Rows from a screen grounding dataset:
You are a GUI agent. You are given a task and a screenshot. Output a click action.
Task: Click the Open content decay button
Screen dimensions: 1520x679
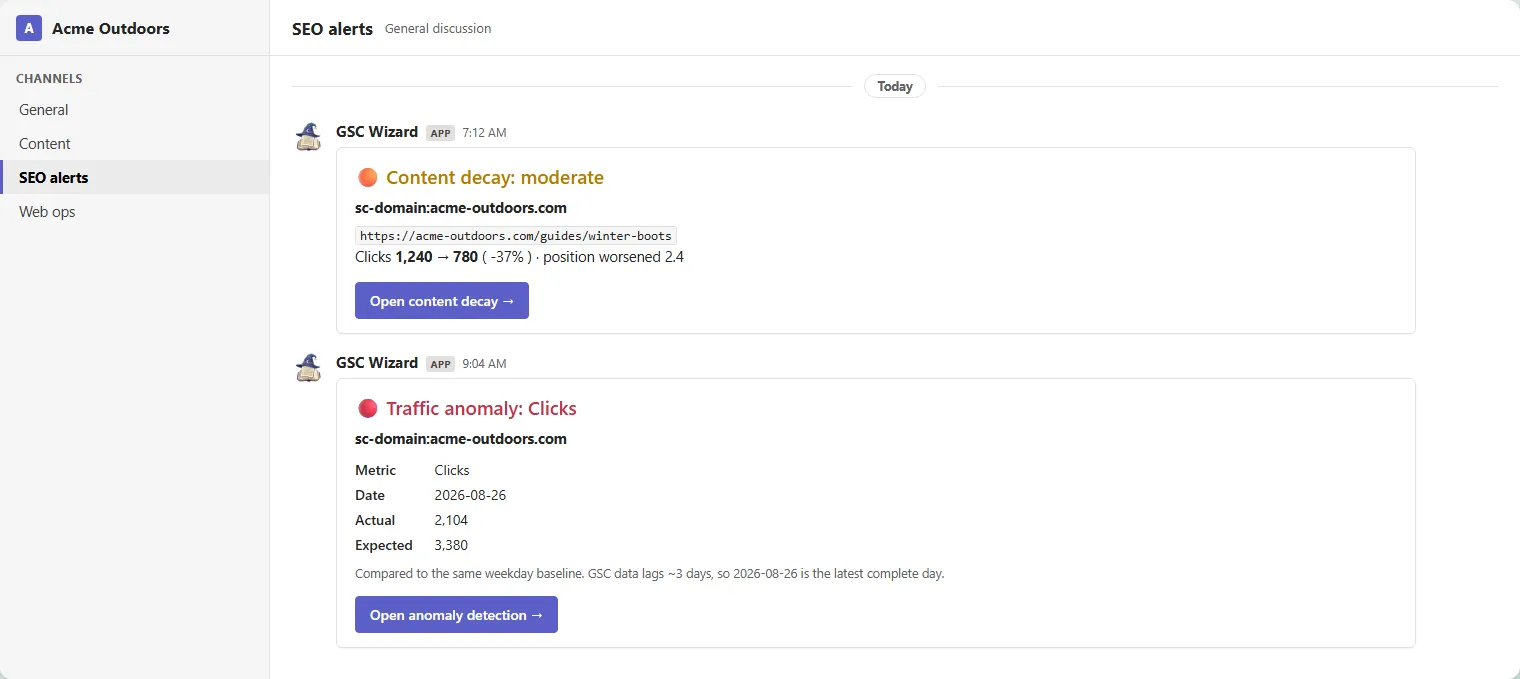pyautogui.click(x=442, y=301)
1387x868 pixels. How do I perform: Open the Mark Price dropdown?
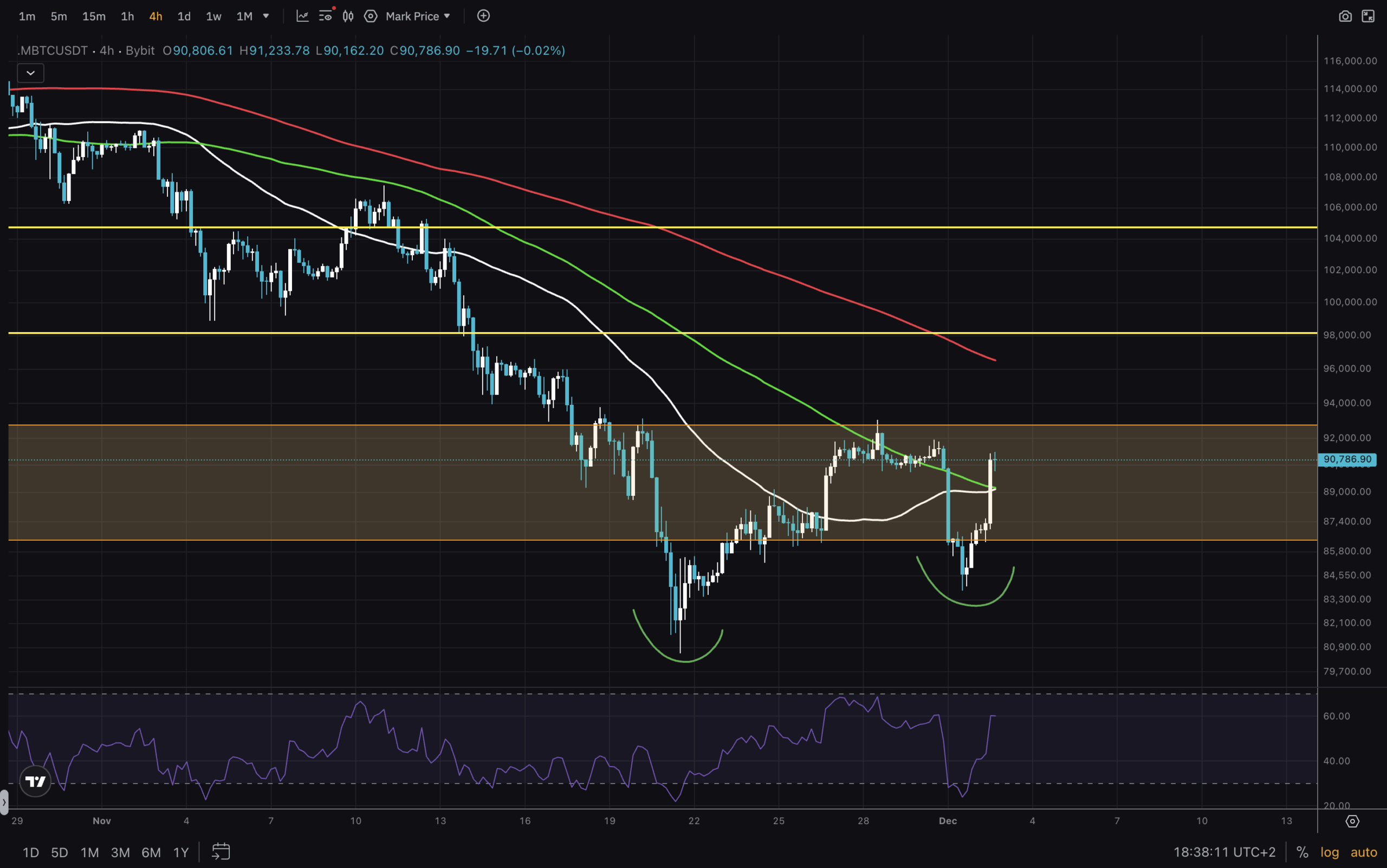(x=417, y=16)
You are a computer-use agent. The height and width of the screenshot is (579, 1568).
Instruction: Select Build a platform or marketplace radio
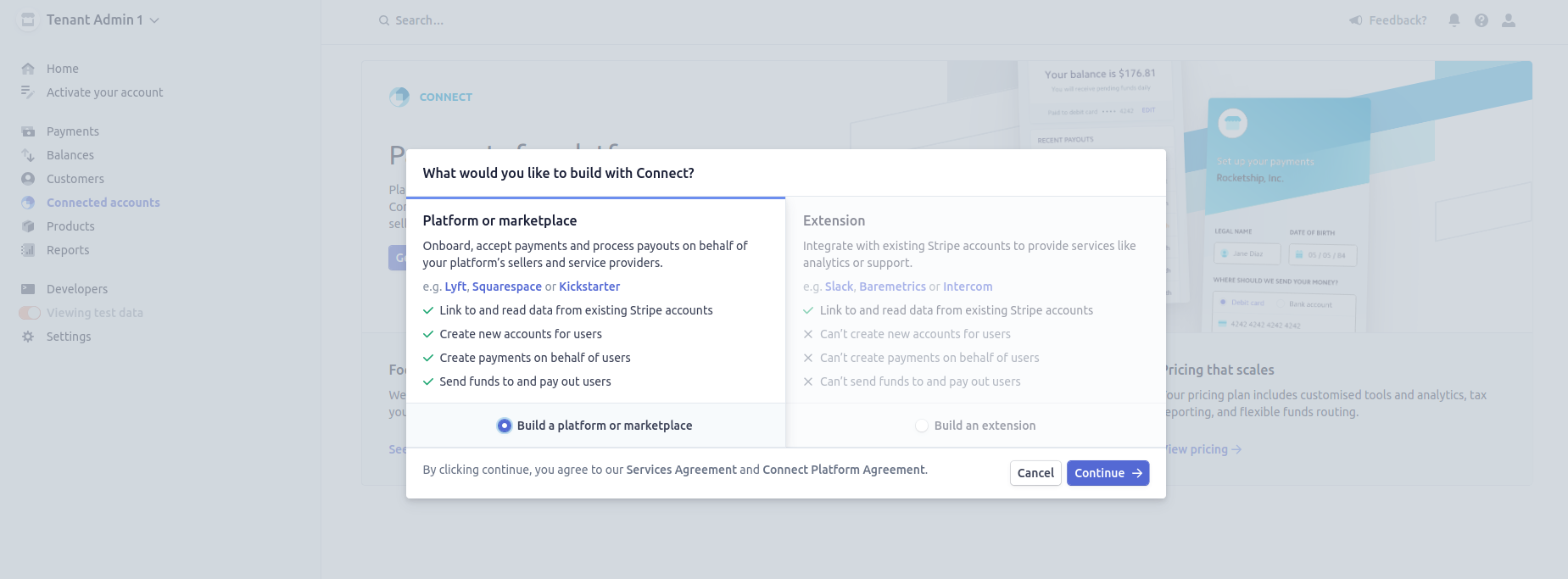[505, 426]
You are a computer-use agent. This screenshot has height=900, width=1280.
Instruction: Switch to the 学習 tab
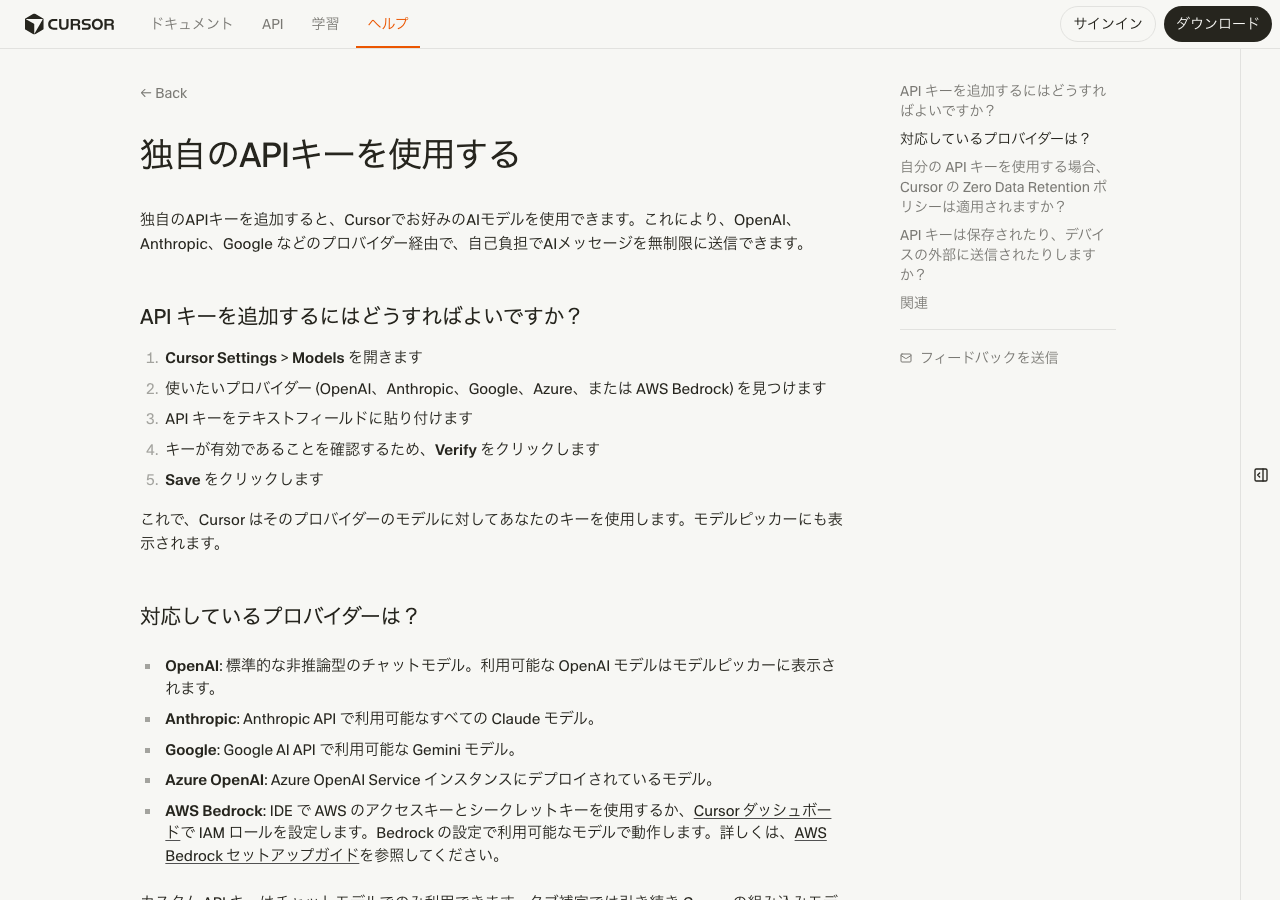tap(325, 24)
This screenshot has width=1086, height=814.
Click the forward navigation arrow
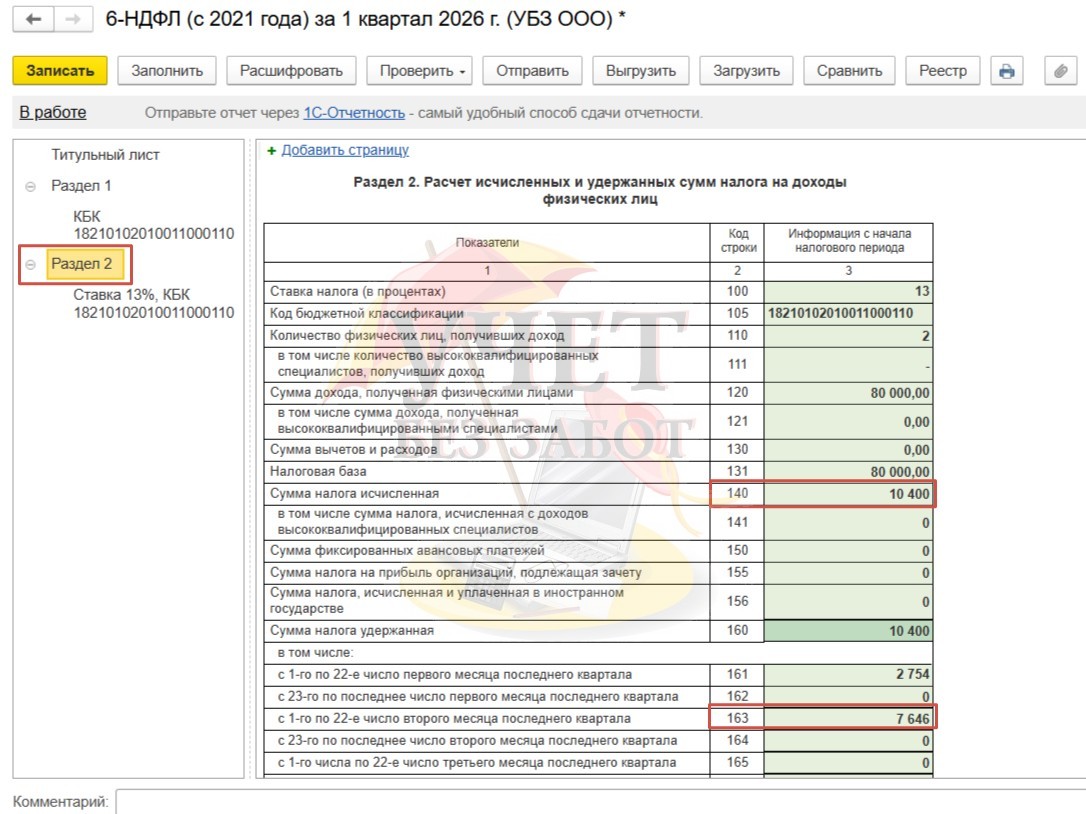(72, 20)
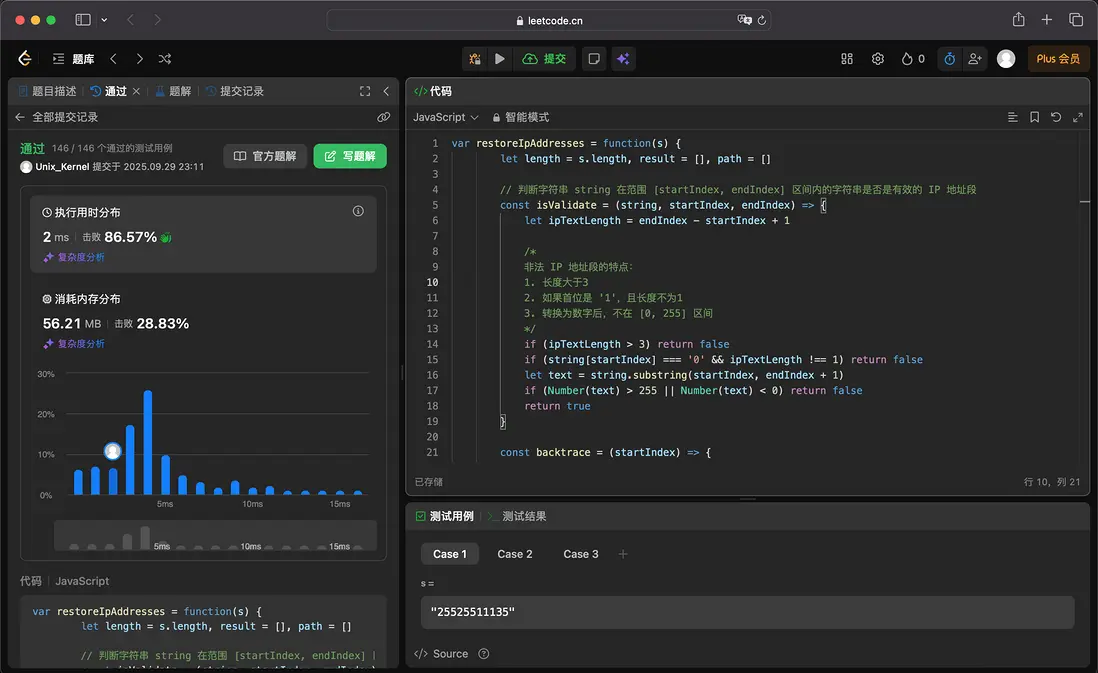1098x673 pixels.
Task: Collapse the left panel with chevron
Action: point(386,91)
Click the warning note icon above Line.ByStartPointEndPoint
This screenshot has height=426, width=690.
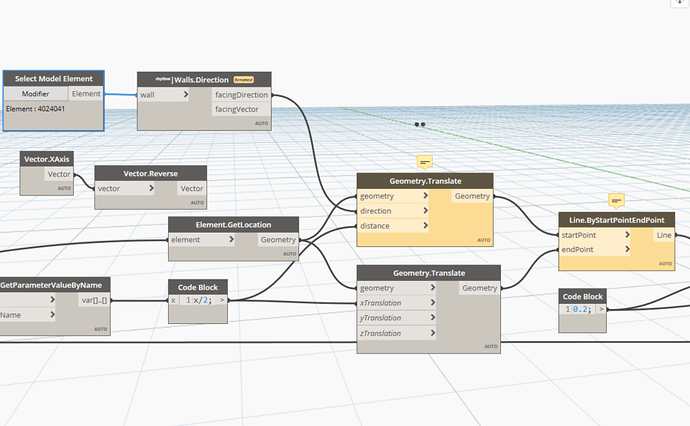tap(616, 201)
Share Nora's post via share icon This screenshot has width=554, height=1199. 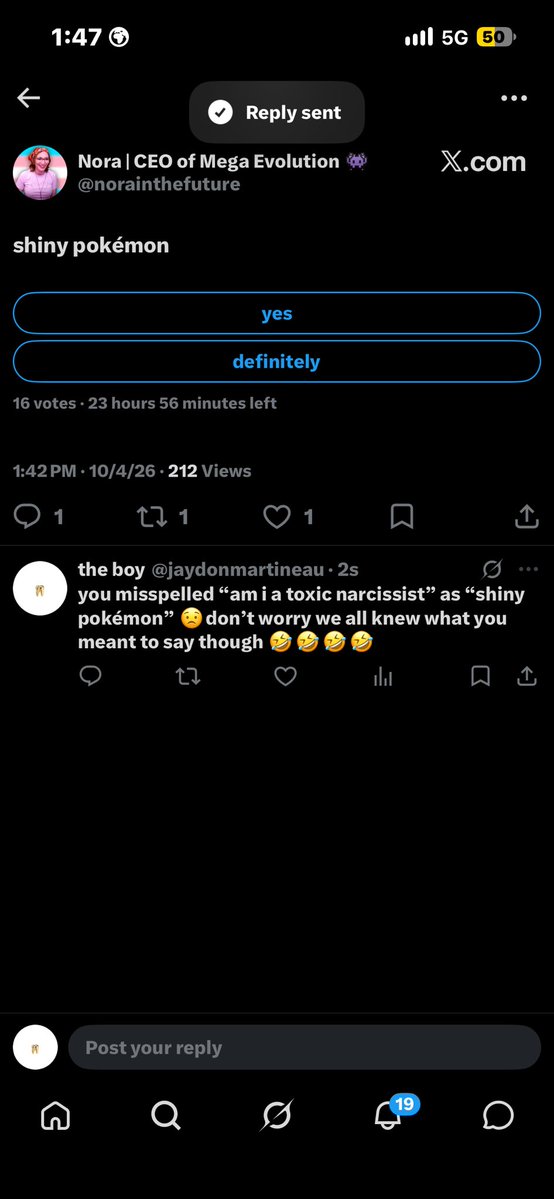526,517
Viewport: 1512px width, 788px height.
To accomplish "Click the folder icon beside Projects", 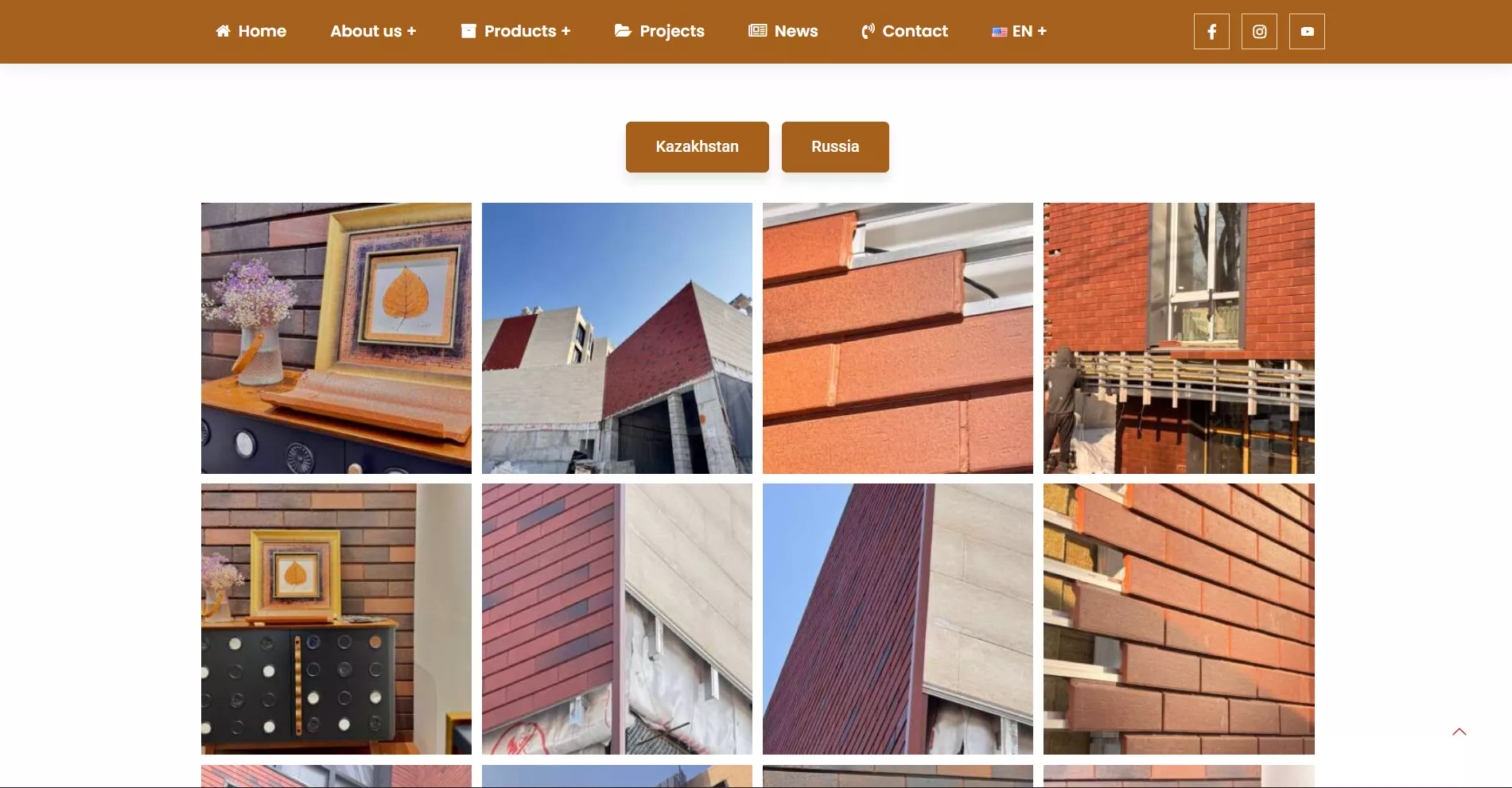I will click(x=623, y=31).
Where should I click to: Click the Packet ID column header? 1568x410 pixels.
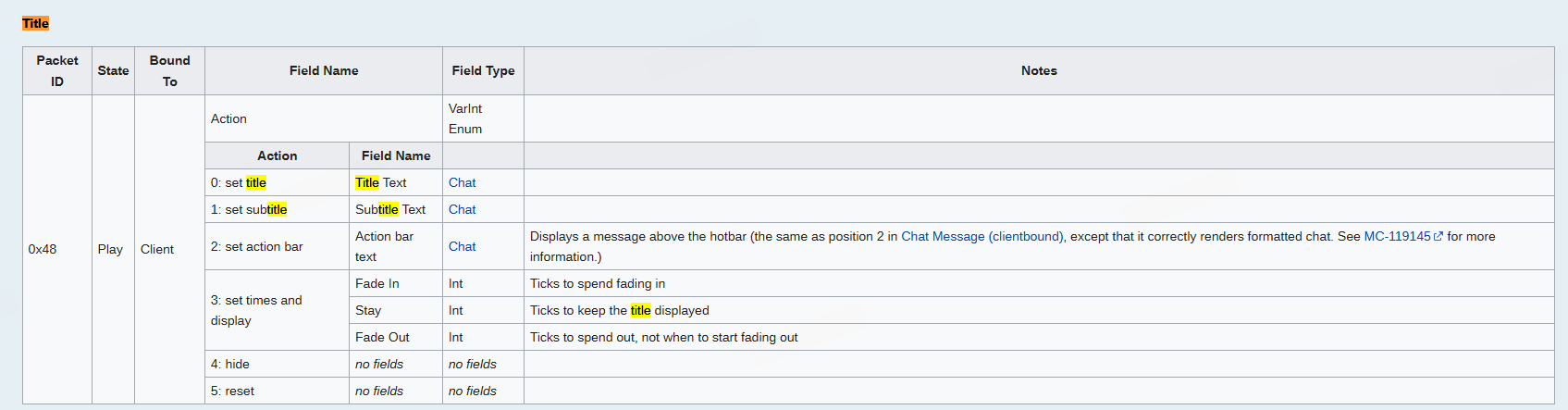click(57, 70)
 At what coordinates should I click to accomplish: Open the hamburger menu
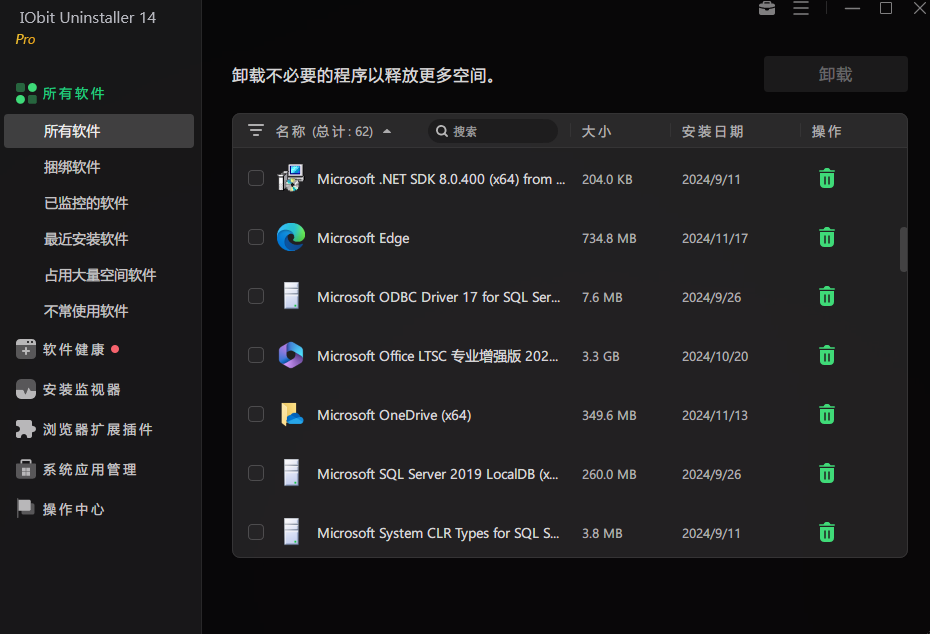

* **To be done**
Copy out every line of the material above that contains the string "computer", matching case exactly.

* **Right answer**
You are a computer-use agent. The height and width of the screenshot is (579, 1568).
You are a computer-use agent. This screenshot has height=900, width=1280.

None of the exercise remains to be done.